Fig. 3: MCU deletion in CA2 decreases the frequency of immature spines and increases the variability of total spine density.

A. Representative Golgi-Cox stained mouse hippocampus. The white region of interest (ROI) captures CA2 SLM dendrites. Scale = 100 μm.

B-C. Representative images of dendritic spines in CA2 SLM from CTL and MCU cKO mice, respectively. Scale = 2 μm. Immature spine = green, mature spine = red, density (d) = number of spine / length of dendrite

D. Quantification of average spine density in the CA2 SLM of CTL (blue, closed) and MCU cKO (orange, open) mice. The reduction in SLM spine density in MCU cKO is not significant but is trending compared to CTL (p=0.052, Welch’s t-test; N = 8 mice per genotype). However, we note that the significance testing was impacted by the increase in variability per animal in MCU cKO mice compared to CTL (p = 0.022, F = 6.77; F test for variance).
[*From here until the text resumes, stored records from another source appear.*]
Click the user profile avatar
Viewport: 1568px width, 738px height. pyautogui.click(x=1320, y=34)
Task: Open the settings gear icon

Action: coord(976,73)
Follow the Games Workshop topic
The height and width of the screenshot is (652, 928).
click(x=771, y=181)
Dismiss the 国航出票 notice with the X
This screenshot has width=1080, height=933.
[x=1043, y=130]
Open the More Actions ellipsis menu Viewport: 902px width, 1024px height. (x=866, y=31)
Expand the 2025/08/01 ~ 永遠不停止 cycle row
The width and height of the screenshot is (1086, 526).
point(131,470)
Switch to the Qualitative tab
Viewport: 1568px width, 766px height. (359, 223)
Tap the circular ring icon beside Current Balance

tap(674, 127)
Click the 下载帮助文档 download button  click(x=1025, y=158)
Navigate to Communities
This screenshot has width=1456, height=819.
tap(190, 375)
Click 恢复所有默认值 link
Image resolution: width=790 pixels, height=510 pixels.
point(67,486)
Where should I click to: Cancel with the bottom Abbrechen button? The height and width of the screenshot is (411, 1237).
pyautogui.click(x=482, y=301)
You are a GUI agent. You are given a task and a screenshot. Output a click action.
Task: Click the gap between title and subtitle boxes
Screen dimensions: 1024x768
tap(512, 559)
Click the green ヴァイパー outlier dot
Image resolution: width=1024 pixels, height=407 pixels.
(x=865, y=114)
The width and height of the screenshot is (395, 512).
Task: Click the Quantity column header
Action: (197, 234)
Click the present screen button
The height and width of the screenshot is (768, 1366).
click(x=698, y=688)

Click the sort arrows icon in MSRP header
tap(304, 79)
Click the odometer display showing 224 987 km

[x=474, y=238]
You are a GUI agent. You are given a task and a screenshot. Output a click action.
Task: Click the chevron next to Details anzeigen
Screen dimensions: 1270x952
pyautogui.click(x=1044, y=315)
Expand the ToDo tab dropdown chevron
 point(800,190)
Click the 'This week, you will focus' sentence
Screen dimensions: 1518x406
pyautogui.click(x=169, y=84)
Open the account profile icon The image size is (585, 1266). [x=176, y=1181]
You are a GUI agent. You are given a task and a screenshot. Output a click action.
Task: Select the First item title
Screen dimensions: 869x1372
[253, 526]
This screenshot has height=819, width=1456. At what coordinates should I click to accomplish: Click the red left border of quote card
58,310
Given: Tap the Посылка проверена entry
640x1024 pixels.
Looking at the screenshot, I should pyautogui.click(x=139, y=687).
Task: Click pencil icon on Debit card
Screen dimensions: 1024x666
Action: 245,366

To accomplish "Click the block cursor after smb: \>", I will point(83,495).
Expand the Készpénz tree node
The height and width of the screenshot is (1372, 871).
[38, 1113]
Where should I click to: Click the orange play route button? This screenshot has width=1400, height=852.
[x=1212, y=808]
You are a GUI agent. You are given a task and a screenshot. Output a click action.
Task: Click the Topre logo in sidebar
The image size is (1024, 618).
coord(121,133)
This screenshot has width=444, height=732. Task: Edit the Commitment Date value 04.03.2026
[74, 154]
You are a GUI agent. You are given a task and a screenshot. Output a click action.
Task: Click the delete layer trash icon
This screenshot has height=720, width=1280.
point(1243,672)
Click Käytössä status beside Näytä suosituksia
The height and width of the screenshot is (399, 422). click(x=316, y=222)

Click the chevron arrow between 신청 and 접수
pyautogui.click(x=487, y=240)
E. Box plot showing immature spine density per animal in CTL and MCU cKO mice. (p= 0.0652, Mann Whitney, one-tailed t-test, N=8 mice per genotype) Immature spines consisted of combined counts for filopodia and thin shaped spines. These data did not have a normal distribution. = average spine density

F. Box plot showing mature spine density per animal in CTL and MCU cKO mice. (p= 0.2316, unpaired one-tailed t-test, N=8 mice per genotype). Note that mature spines consisted of combined counts for stubby, mushroom, and branched shaped spines. = average spine density

G. Bar plot of the distribution of mature and immature spine morphologies in CTL and MCU cKO mice represented as percent of the total spine count.